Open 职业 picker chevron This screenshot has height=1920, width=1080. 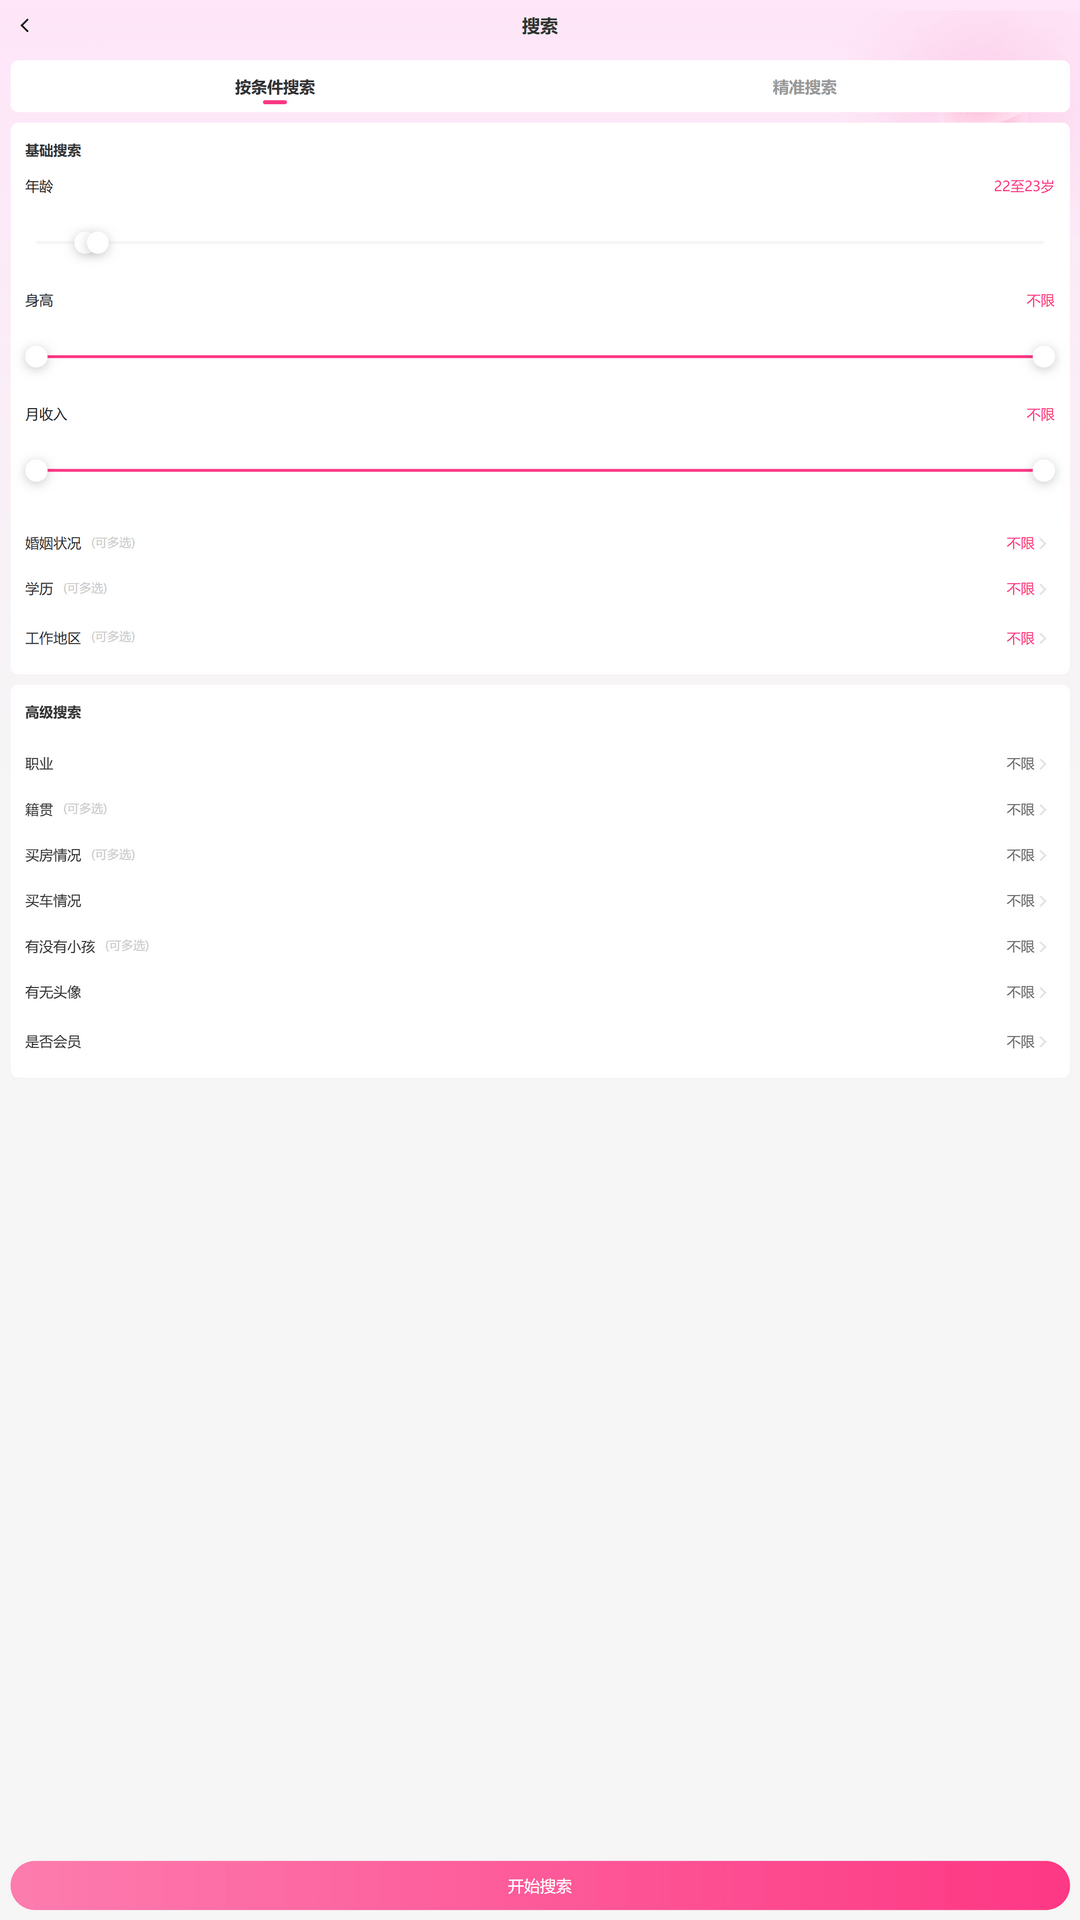(x=1042, y=764)
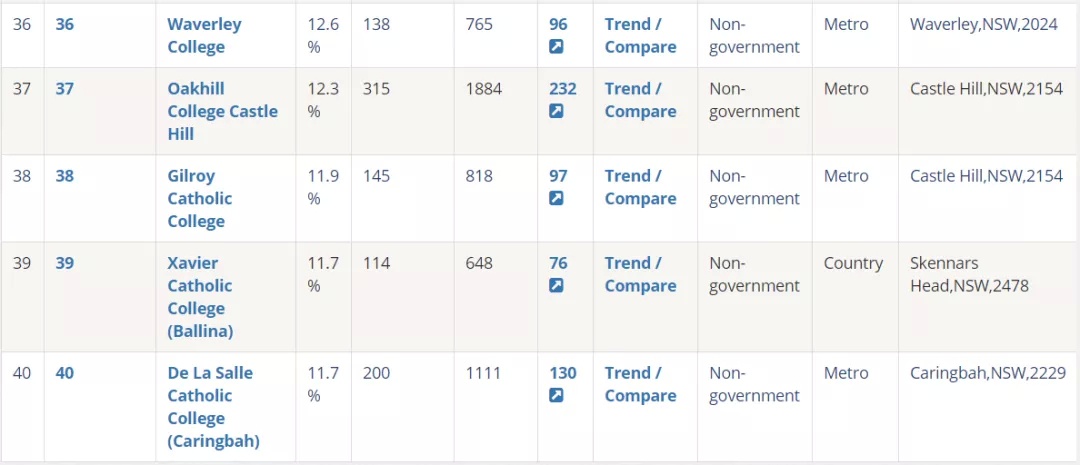This screenshot has width=1080, height=465.
Task: Click Trend / Compare for Oakhill College
Action: pyautogui.click(x=641, y=100)
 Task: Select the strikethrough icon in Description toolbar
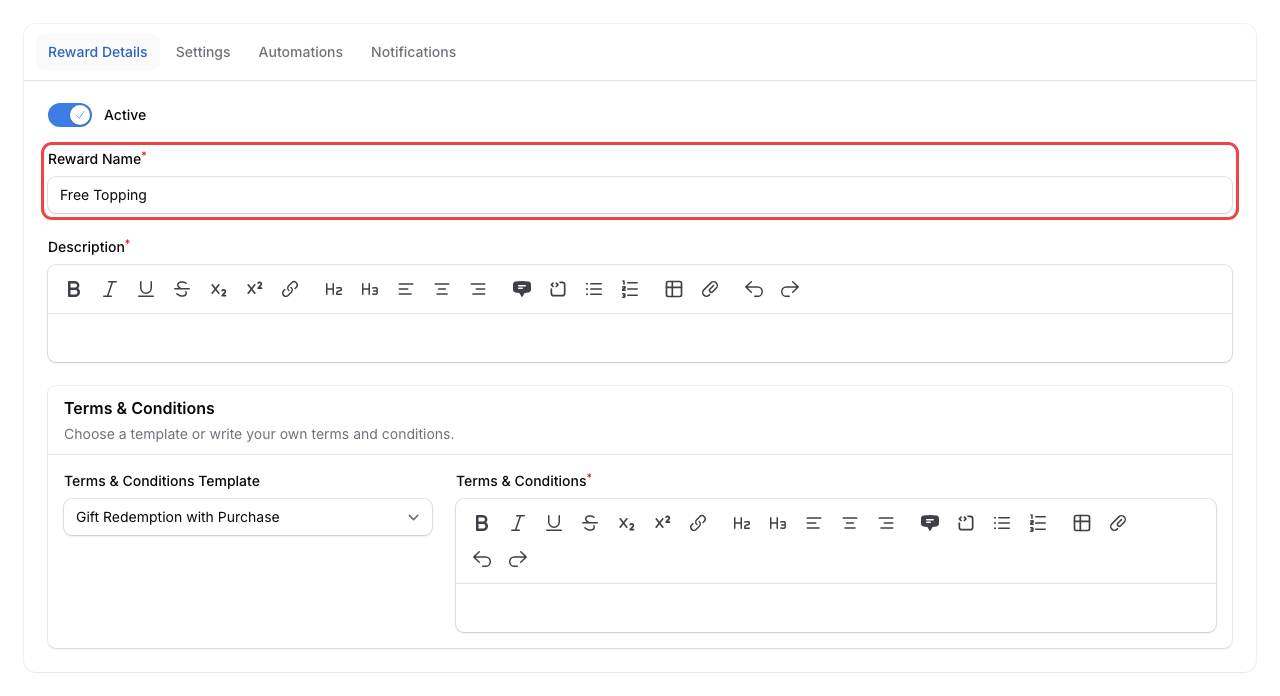181,289
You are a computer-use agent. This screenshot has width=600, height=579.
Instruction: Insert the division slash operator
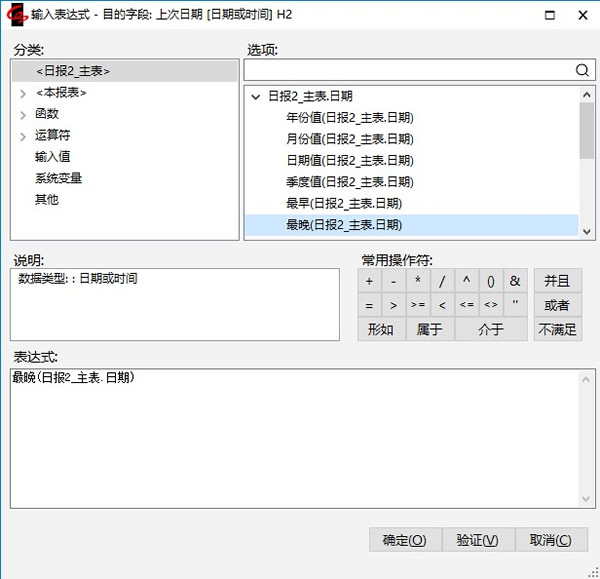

____________

### Exercise brief
Could you write out, word for word, the lines from the one containing "You are a computer-use" through the last line of the records, leaving out the pictures?

### Your solution
You are a computer-use agent. This screenshot has width=600, height=579.
Instruction: Insert the division slash operator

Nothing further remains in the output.